> [Compito A] Elenca tutti i significati che il testo su sovrappeso e metilazione del DNA attribuisce al termine greco "epi".
> [Compito B] Prosegui il testo su sovrappeso e metilazione del DNA dopo la sua ultima frase.

> [Testo estratto]
━━━━━━

Immagine: il sovrappeso colpisce la metilazione del DNA. Fonte: Fotolia / SSilver.

Il sovrappeso colpisce la metilazione del DNA, secondo un nuovo studio.

I chili in più che si guadagnano durante le vacanze non solo si presentano sui fianchi, ma influiscono anche sul nostro DNA. Questo è il risultato di uno studio internazionale su larga scala coordinato dall’ Helmholtz Zentrum München, uno dei partner del Centro tedesco per la ricerca sul diabete, che ha studiato i pattern di metilazione, cioè la presenza o l’assenza di gruppi metilici sul DNA. Mediante misurazioni ad elevata capacità, questi pattern di metilazione possono essere studiati in modo relativamente rapido e su larga scala.

Lo studio, che è stato pubblicato sulla prestigiosa rivista Nature, dimostra che un alto indice di massa corporea porta a cambiamenti epigenetici in quasi 200 loci del genoma, con effetti sull’espressione genica.

(Vedi anche:Come il microbioma contribuisce al recupero di peso nell’obesità ricorrente).

Mentre i nostri geni non cambiano nel corso della vita, il nostro stile di vita può influenzare direttamente il loro ambiente circostante. Gli scienziati parlano di epigenoma (epi dal greco: oltre, al di fuori di, intorno), che si riferisce a tutto ciò che accade su o intorno ai geni. Fino ad oggi non c’è stata molta ricerca su come l’ epigenome è alterato a causa del sovrappeso.

━━━━━━

> [Materiale raccolto]
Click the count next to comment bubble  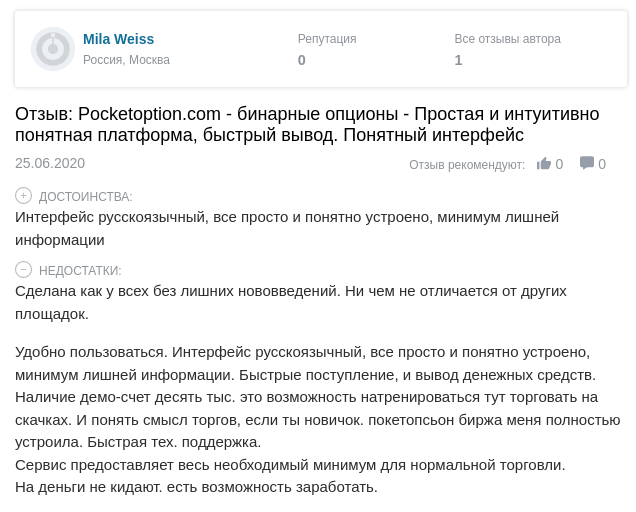click(x=602, y=164)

━━━━━━

> [Risposta A] oltre, al di fuori di, intorno

> [Risposta B]
“Questo problema è particolarmente rilevante perché uno stimato miliardo e mezzo di persone in tutto il mondo sono in sovrappeso ed è importante soprattutto se si considera che l’essere in sovrappeso può avere conseguenze negative e portare a diabete e malattie del sistema cardiovascolare e metabolico “, ha detto il primo autore dello studio, Dr. Simone Wahl della Unità di Ricerca Molecolare Epidemiologia (AME) all’ Helmholtz Zentrum München.

Questa ricerca rappresenta il più grande studio a livello mondiale su BMI ed epigenetica

Il gruppo di ricerca internazionale, guidato dal Dr. Christian Gieger e dal Dr. Harald Grallert dell’ AME, così come da Jaspal Kooner e John Chambers dell’Imperial College di Londra, ha esaminato le possibili correlazioni tra indice di massa corporea (BMI) e cambiamenti epigenetici.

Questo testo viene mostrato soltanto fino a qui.